──────── Lesetext

Sarkozy droht ein heißer Herbst

Auch für den Aufsteiger des Jahres unter den europäischen Staats- und Regierungschefs, den neuen französischen Präsidenten Nicolas Sarkozy, wachsen die Bäume nicht in den Himmel.

So furios der Konservative nach seinem Wahlsieg über die Sozialistin Ségolène Royal in seine Amtszeit gestartet ist, so überraschend ist der erste kleine Rückschlag, den er am Wochenende bei der zweiten Runde der Parlamentswahlen einstecken musste. Zwar hat seine Partei, die konservative UMP, die absolute Mehrheit erreicht, gleichzeitig aber die angepeilte und in den Voraussagen prognostizierte Zwei-Drittel-Mehrheit deutlich verfehlt. Aus dem Rennen ist gar die Nummer zwei der Regierung, Umweltminister und Ex-Premier Alain Juppé, der seinen eigenen Wahlkreis in Bordeaux verlor und demissionieren muss.Des Wählers Warnschuss dürfte Sarkozy umso mehr schmerzen, als er zuvor die eherne Regel gebrochen hatte, dass der französische Präsident nicht in den Parlamentswahlkampf eingreift. Auf allen Kanälen hatte er öffentlich für ein breites Votum geworben, um seine ehrgeizigen Pläne zu verwirklichen. Doch die Franzosen, das steht nach diesem Wochenende fest, werden ihrem Präsidenten genau auf die Finger sehen. Offenbar sind Unsicherheit und Angst, vor allem über eine ins Gespräch gebrachte Mehrwertsteuererhöhung, mit der die Sozialversicherungen finanziert werden sollen, größer als angenommen. Sarkozy muss sich deshalb auf einen heißen Herbst einstellen, wenn er seine für weite Teile der Bevölkerung schmerzhaften Reformen umsetzt. Er wird große Überzeugungskünste aufbringen müssen, um den zu erwartenden Widerstand seiner streikwilligen Landsleute, die gerne mit Arbeitsniederlegungen und Kundgebungen die Grande Nation lahmlegen, zu brechen.

────────────────

→ Aufgabenstellung
Setzen Sie den Text über Sarkozys Rückschlag bei den französischen Parlamentswahlen im Anschluss an seinen letzten Satz fort.

──────── Rohdaten

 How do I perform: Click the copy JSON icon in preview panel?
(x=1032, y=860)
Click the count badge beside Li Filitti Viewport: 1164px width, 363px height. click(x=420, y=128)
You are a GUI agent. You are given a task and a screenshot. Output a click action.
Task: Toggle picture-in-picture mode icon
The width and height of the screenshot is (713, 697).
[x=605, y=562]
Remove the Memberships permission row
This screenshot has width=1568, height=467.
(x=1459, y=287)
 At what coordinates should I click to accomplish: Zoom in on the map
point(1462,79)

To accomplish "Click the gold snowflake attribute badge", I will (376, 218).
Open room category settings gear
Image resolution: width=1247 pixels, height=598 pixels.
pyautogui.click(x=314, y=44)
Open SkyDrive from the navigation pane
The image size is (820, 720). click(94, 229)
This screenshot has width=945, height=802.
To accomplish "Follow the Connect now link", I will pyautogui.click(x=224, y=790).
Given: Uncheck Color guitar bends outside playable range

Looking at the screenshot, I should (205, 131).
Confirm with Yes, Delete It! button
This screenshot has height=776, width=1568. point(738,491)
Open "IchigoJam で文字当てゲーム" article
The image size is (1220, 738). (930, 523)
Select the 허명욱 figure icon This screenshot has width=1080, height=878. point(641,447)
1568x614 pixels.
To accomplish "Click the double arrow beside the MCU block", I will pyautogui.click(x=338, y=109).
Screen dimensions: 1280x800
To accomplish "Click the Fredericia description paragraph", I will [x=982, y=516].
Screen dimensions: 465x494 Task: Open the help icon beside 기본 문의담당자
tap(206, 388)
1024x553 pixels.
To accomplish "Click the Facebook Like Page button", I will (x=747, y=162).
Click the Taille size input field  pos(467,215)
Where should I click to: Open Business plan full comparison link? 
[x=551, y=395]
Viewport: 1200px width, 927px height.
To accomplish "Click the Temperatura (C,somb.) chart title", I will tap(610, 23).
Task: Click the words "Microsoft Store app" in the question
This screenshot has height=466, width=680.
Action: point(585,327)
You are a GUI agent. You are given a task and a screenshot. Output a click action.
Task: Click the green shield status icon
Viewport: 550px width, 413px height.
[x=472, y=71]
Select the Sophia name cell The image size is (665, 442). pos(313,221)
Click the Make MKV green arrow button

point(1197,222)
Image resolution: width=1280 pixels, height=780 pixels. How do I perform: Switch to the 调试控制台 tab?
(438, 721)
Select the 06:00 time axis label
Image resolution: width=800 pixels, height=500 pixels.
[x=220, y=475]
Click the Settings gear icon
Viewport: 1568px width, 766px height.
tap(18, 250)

────────────────

→ Antwort
Der größte politische Gegner wird Sarkozy wenig Kopfzerbrechen bereiten. Obwohl den Sozialisten ein kleines Wunder geglückt ist, indem sie in letzter Sekunde Stimmen hinzugewannen und der Bedeutungslosigkeit entrannen, sind sie heillos zerstritten. Jüngster Beweis für die internen Flügel- und Grabenkämpfe ist die Trennung der Präsidentschaftskandidatin Royal von ihrem langjährigen Lebensgefährten François Hollande, den sie als Parteichef der Sozialisten ablösen möchte. Solange die Erben des großen François Mitterand sich selbst bekämpfen und kein politisches Programm entwickeln, an dem man sie ernsthaft messen kann, stellen sie für Nicolas Sarkozy keine Gefahr dar.